Homework Statement:: Look at snippet
Relevant Equations:: Look at snippet

View attachment 268806
Not sure how to go about this. Would relying on a hole or asymptote work?

yes, the function need not be continuous.

 

[Mustard]

yes, the function need not be continuous.

Hmmm... I was thinking of a function like f(x)= 4x-8/x-2 = 4(x-2)/x-2 = 4, that would make a hole at x=2.
But would also make f(2) = 4 ? Would it be safe to assume since there is a hole at (2,4) , it is undefined therefore f(2) does not equal 4 ?

 

[ehild]

Hmmm... I was thinking of a function like f(x)= 4x-8/x-2 = 4(x-2)/x-2 = 4, that would make a hole at x=2.
But would also make f(2) = 4 ? Would it be safe to assume since there is a hole at (2,4) , it is undefined therefore f(2) does not equal 4 ?

The function has to be defined at x=2.
You can define it in a way everywhere except x=2, and define its value separately at x=2.

 

[Mustard]

The function has to be defined at x=2.
You can define it in a way everywhere except x=2, and define its value separately at x=2.

Do you mean like a piece wise function ?

 

[Mark44]

I was thinking of a function like f(x)= 4x-8/x-2 = 4(x-2)/x-2 = 4

You need more parentheses.
4x-8/x-2 means ##4x - \frac 8 x - 2##
and 4(x-2)/x-2 means ##\frac{4(x - 2)}x - 2##
When a numerator or denominator of a fraction contains multiple terms, you need parentheses around the whole numerator or denominator, like so.
f(x)= (4x-8)/(x-2) = 4(x-2)/(x-2)

You can define it in a way everywhere except x=2, and define its value separately at x=2.

Do you mean like a piece wise function ?

Yes.

 

[epenguin]

I suppose you can take any function, and define another function as that one multiplied it by (x - 2) and also divided by (x - 2) - I defer to the mathematicians as to whether that is formally a bona fide new function but even if it is it looks to me trivial and cheating.

The problem says that f(2) ≠ 4 but it doesn't say it has to be equal something or be defined. Probably you have studied before functions which at some point become equal to 0/0 but you were able to find their limit at that point? So you could adapt one of those, I guess that is what the question is expecting.

 

[pasmith]

I suppose you can take any function, and define another function as that one multiplied it by (x - 2) and also divided by (x - 2) - I defer to the mathematicians as to whether that is formally a bona fide new function but even if it is it looks to me trivial and cheating.

Two functions [itex]f : A \to B[/itex] and [itex]g: C \to D[/itex] are equal if and only if [itex]A = C[/itex] and [itex]B = D[/itex] and for every [itex]a \in A[/itex] we have [itex]f(a) = g(a)[/itex]. Thus [itex]f : \mathbb{R} \to \mathbb{R}[/itex] and [tex]
g: \mathbb{R} \to \mathbb{R} : x \mapsto \begin{cases} \frac{(x-2)}{(x-2)}f(x) & x \neq 2 \\
f(2) & x = 2 \end{cases}[/tex] are the same function, but if [itex]g(2)[/itex] is defined to be something other than [itex]f(2)[/itex] then they are not. However, [itex]g[/itex] is always equal to [tex]
h: \mathbb{R} \to \mathbb{R} : x \mapsto \begin{cases} f(x) & x \neq 2 \\
g(2) & x = 2 \end{cases}[/tex] which is easier to write and read.

════════════════════

* **Set of tasks**
- a) Answer these questions from the forum thread, giving each answer on its own line:
(i) At what value of x does ehild say the function has to be defined?
(ii) What kind of function does Mustard ask about, which Mark44 confirms?
(iii) According to Mark44, when do you need parentheses around a whole numerator or denominator?
- b) Reproduce the part of the forum thread that starts with "You need more" and goes on through "denominator, like so.".

════════════════════

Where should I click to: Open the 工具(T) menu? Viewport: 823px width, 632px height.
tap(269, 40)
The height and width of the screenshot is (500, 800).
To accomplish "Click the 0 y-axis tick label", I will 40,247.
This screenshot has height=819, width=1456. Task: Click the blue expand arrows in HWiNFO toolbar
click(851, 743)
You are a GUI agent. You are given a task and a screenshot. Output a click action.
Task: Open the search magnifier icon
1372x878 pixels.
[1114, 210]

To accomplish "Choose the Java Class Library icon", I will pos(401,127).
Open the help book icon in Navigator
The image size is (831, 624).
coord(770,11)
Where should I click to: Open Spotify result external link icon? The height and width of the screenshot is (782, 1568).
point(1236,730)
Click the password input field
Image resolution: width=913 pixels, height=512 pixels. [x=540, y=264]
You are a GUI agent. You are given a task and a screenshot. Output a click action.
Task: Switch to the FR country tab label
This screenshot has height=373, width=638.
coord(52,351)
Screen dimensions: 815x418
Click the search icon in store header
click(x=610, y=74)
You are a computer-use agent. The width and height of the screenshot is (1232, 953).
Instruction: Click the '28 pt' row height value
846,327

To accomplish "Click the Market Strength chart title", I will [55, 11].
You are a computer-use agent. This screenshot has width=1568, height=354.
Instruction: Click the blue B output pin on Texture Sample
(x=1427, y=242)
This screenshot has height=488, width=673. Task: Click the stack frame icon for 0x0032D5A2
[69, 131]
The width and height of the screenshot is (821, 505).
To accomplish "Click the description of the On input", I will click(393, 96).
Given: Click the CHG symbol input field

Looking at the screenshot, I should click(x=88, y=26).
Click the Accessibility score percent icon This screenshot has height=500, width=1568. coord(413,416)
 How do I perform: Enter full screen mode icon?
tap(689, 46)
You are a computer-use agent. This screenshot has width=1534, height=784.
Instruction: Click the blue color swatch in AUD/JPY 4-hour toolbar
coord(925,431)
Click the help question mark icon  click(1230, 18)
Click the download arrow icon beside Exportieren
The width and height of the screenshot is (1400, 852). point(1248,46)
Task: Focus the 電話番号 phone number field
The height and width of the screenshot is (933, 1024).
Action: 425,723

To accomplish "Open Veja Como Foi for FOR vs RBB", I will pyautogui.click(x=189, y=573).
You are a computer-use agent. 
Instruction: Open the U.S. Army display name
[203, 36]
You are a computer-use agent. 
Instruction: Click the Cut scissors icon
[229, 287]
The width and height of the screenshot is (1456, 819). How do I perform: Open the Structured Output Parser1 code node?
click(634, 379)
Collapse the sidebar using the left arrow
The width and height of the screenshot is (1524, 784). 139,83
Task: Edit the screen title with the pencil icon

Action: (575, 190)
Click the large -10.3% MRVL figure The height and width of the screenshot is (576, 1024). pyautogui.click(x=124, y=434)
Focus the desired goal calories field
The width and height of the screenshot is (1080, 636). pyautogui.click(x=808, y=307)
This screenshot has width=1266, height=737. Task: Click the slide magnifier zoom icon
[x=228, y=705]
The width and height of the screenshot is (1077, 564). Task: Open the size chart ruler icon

════════════════════

* **Results of the tasks**
- a)
(i) At x=2.
(ii) A piecewise function.
(iii) When the numerator or denominator of a fraction contains multiple terms.

- b)
You need more parentheses.
4x-8/x-2 means ##4x - \frac 8 x - 2##
and 4(x-2)/x-2 means ##\frac{4(x - 2)}x - 2##
When a numerator or denominator of a fraction contains multiple terms, you need parentheses around the whole numerator or denominator, like so.